Reviewed by Karl Levett
Presented by the T. Schreiber Studio at the Gloria Maddox Theatre, T. Schreiber Studio, 151 W. 26 St., NYC, Jan. 24-Feb. 18.
Near the end of this unwieldy drama by Israel Horovitz, here being given its New York premiere, one of the younger characters says: "In the 21st century, there are no heroes!" Horovitz, who wrote those words, would hardly agree. The fishermen of Gloucester, Mass. are, for him, true heroes—men "who live bravely." "Barking Sharks" is only one of Horovitz's 12-play cycle about his beloved hometown. The title of the play comes from the name of a local 1970s rock band. The lives of the three band members, Eddie, Sara, and Ted, intertwine and form the stuff of the play. But the play's center is the grown-up Eddie Coilino (Bob Rogerson), who, after being successful for 25 years in marketing in New York, wants to return to Gloucester to seek a more authentic life. Uprooting his family, he moves back to Gloucester to be a fisherman, to find that, in his absence, the authenticity he seeks has ceased to exist.
Just like the fishermen he is writing about, Israel Horovitz is one of a dying breed. His brand of old-fashioned naturalism would no longer seem to be in vogue, but the virtues of naturalism are several: the telling of a story, attention to character, accumulation of detail. While some of these virtues are evident here, Horovitz piles too much on the plate. The focus on Eddie as a flawed hero is often lost in the distractions of untidy domestic drama.
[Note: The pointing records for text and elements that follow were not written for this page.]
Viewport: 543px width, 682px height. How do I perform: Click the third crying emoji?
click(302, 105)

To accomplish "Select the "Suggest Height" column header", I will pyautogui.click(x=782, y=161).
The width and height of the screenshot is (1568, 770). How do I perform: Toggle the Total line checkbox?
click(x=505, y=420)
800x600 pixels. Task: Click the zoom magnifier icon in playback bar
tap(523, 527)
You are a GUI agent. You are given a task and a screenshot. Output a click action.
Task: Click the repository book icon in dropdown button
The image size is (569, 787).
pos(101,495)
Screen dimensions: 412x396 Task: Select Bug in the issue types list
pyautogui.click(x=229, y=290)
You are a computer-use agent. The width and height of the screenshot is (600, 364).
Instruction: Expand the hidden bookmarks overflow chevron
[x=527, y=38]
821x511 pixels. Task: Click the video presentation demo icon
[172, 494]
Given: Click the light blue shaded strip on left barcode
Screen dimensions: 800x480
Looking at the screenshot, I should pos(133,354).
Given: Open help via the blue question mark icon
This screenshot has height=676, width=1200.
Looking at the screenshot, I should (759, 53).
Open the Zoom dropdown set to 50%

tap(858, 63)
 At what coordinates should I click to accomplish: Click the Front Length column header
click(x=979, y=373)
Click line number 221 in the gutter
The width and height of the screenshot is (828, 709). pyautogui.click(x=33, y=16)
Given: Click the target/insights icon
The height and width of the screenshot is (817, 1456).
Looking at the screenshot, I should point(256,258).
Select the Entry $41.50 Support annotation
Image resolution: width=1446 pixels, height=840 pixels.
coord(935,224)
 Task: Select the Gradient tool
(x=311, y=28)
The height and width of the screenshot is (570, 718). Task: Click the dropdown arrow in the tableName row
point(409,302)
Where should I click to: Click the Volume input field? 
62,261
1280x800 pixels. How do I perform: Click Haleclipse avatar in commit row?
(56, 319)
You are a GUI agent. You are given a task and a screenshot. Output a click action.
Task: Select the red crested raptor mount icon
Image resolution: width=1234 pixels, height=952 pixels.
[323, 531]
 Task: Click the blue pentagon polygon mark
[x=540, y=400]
Such predictable literalness makes for an attenuated fisherman's tale of variable interest, and one definitely not for the limited attention span set.
Terry Schreiber directs all this with a sympathetic ear to the text. Rogerson carries the play in a performance that makes Eddie at all times reasonable—and better yet, believable. Jerry Rago's Ted adds to the play's authenticity, while the Sara of Mary Beth Kowalski-Twisdale provides emotional weight. Attractive support comes from Quinn Lemley, Alexandra Westmore, and a vibrant J.M. McDonough.